I don't really feel like telling her..

TL;DR: raise her self esteem. Make her think weight loss is her idea.

Long version: Former manipulator here, with a track record of getting a few girlfriends to loose major amounts of weight. I always believed formerly overweight women had more hobbies and interests than women that had always considered themselves attractive, and dated often. These tactics will be shady to some, and involve the long con. This worked for more than a few women I dated but of course won't work on everyone.

Tell her often that she looks pretty. Seriously. When a woman starts feeling good about herself, then she'll place more importance on her looks. It's positive enforcement. Compliment her often when she does her hair, make up, new shoes, whatever. If she NEVER does these things, invite her to some place fancy, and dress yourself nicely. She's more likely to dress up. When she does, compliment away.

Make her feel good about herself (Um, you should be doing this anyway, btw.) After that, depending on her personality type of course, she'll actively start trying to look her best more often.
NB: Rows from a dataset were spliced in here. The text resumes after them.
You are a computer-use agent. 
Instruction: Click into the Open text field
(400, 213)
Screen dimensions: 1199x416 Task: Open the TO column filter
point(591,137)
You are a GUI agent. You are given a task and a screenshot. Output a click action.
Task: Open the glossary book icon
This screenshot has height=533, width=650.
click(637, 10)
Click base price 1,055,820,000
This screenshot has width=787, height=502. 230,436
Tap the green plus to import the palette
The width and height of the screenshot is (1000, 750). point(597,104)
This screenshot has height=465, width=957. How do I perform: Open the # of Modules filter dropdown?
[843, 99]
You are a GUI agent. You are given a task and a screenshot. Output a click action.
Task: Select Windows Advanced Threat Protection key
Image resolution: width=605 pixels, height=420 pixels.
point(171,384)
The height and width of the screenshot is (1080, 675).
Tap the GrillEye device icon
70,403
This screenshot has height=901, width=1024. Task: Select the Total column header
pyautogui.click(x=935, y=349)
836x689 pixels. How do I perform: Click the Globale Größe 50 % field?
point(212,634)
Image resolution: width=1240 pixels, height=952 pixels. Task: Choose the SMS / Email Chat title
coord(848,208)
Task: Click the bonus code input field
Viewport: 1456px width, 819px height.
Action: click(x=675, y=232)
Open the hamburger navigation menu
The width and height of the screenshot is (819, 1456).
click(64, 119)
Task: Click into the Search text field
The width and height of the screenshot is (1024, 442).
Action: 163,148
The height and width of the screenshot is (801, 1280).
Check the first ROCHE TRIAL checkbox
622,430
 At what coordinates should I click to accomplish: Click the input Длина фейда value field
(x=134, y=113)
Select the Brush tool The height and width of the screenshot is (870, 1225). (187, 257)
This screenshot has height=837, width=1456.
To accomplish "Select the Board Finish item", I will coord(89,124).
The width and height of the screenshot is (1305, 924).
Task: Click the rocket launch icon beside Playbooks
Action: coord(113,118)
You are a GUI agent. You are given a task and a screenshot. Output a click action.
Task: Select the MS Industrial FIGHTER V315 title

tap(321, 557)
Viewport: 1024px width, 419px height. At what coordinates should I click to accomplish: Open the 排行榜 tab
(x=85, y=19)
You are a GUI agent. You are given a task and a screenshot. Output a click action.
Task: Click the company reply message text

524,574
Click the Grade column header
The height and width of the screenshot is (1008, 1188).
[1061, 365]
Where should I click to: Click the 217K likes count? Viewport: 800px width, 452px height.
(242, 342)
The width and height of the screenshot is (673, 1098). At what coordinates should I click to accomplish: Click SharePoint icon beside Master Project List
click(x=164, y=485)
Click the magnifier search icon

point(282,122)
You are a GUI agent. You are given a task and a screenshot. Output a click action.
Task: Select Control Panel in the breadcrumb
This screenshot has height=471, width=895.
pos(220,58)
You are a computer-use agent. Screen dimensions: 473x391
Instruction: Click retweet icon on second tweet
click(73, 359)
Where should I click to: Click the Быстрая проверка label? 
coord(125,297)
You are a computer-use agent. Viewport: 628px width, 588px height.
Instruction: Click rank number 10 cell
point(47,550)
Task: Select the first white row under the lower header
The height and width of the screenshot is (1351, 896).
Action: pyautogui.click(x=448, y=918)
Only after she brings up weight loss will you suggest a professional means. A majority of women I've come across are self conscious about their bodies already, so it won't take long. Seriously you might have to wait two weeks maximum. When she mentions her weight, tell her that she looks beautiful the way she is, BUT if SHE thinks she wants to lose weight then you'll support her decision. BUT you don't want her to do it in an unhealthy way. Weight Watchers is cheap, and works really well for people new to the weight loss word. I've been around women that have tried other systems; weight watchers is the most realistic. Let them give her guidelines.

Never hover and ask if she is "supposed to be eating that." The mandates are coming from someone ELSE, remember that. YOU don't personally care.

Learn the stuff with her, and when you're out, order your food as if you were on the diet also. Someone in her circle has to be doing this also, to reinforce the habits. My appetite shrunk from ordering kids meals with an ex, it happened in less than two weeks.

Reward system: With one ex that was 80lbs overweight, I told her that if she hit her first target weight of "only" 20lbs, I'd let her pick out what ever make up she wanted, and I'd pay for it. She hit the goal in maybe 2 1/2 months. Another ex lost 20 in 3 months also, but that was just from eating less and hula hooping. Seriously. Fads work, but try to steer them towards something that is long term. Hula hooping for hours on end is not a long term solution, by the way.

People have to be rewarded in something that's relevant to them. Also, whether it's losing weight, or losing debt, it has to be tackled in small chunks. 20lbs is realistic. Losing 80lbs "isn't." But of course a person can lose 20lbs four times.

Anyway, there's more to it, but expand upon what I wrote and you'll be headed in the correct direction.

After hearing so much crap about my system from one female friend that I respect, I stopped dating overweight women entirely. I don't think that's a win for everyone, as some women just need a little nudge to start what they were going to do anyway. But if you're already in a relationship with a woman that otherwise matches you, try these methods out.